## To do
The lines to find are those in the entries that hold the word "with"; copy every one of them.

--

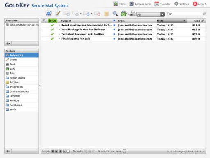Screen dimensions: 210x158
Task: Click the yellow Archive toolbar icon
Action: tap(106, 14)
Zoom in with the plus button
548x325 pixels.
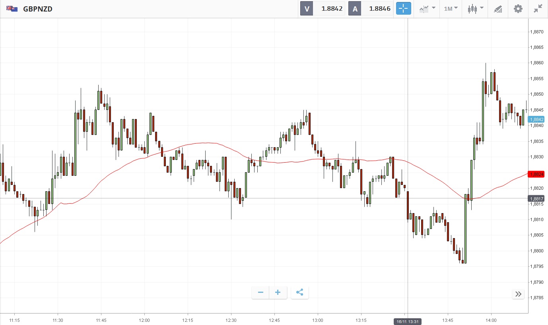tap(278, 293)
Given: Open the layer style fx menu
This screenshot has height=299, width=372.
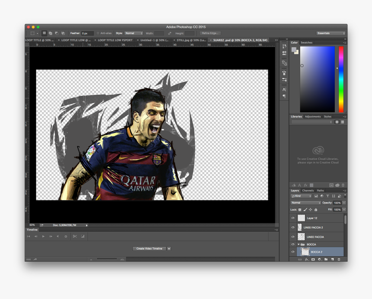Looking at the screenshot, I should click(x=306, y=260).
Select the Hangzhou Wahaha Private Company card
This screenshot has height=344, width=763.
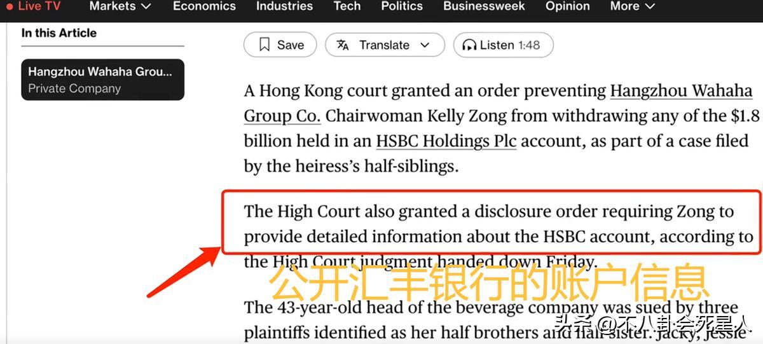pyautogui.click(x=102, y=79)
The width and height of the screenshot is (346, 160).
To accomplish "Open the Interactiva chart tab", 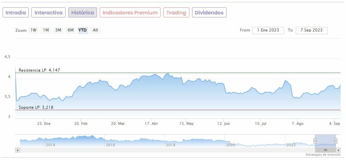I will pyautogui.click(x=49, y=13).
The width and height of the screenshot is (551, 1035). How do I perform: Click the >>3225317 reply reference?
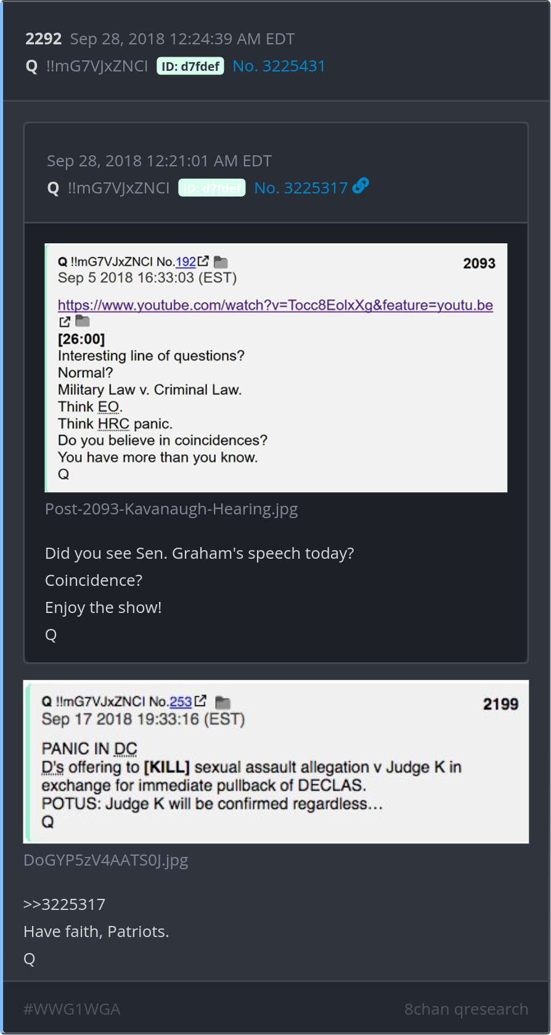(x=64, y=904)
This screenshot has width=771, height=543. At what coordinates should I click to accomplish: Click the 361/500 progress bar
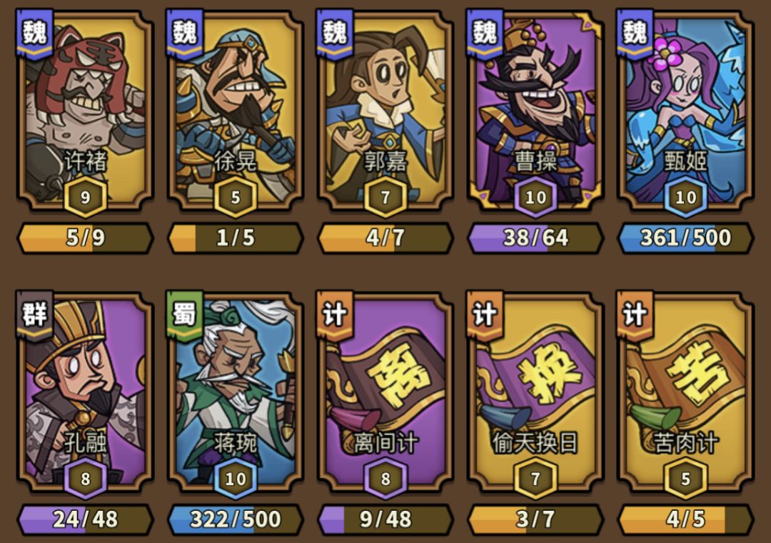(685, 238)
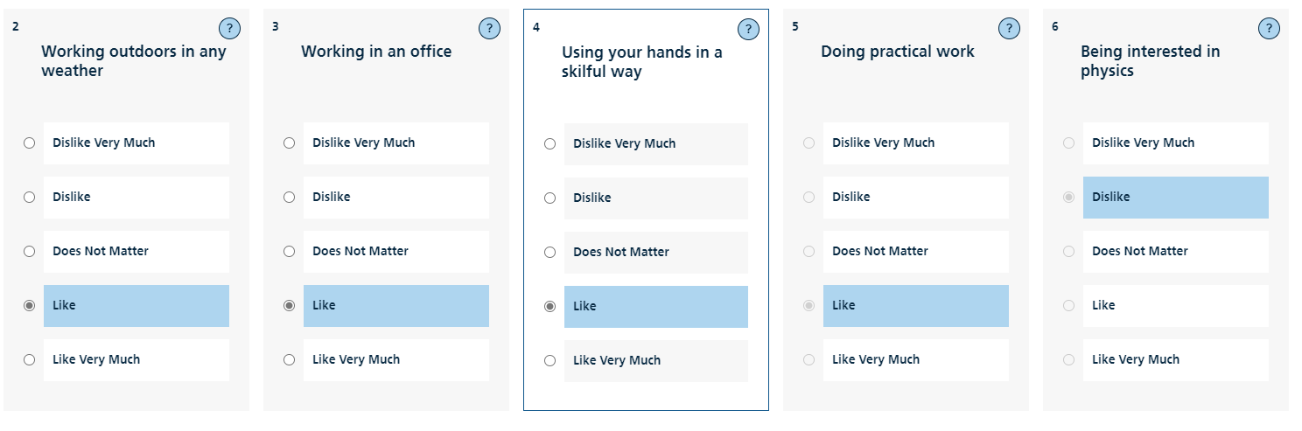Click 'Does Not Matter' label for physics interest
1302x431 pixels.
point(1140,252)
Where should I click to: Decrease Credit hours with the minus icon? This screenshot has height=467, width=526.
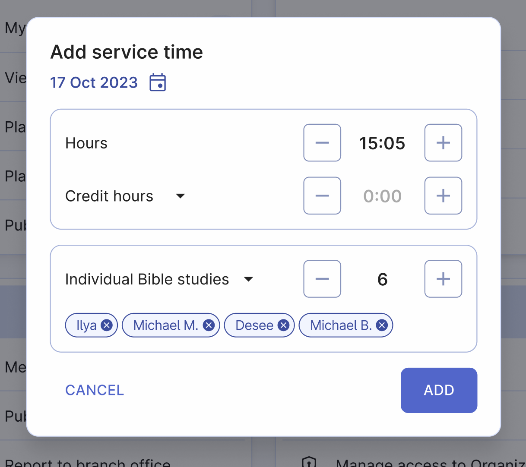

--

## Your response
Zoom in with the plus button
Where should I click to: Decrease Credit hours with the minus icon? This screenshot has height=467, width=526.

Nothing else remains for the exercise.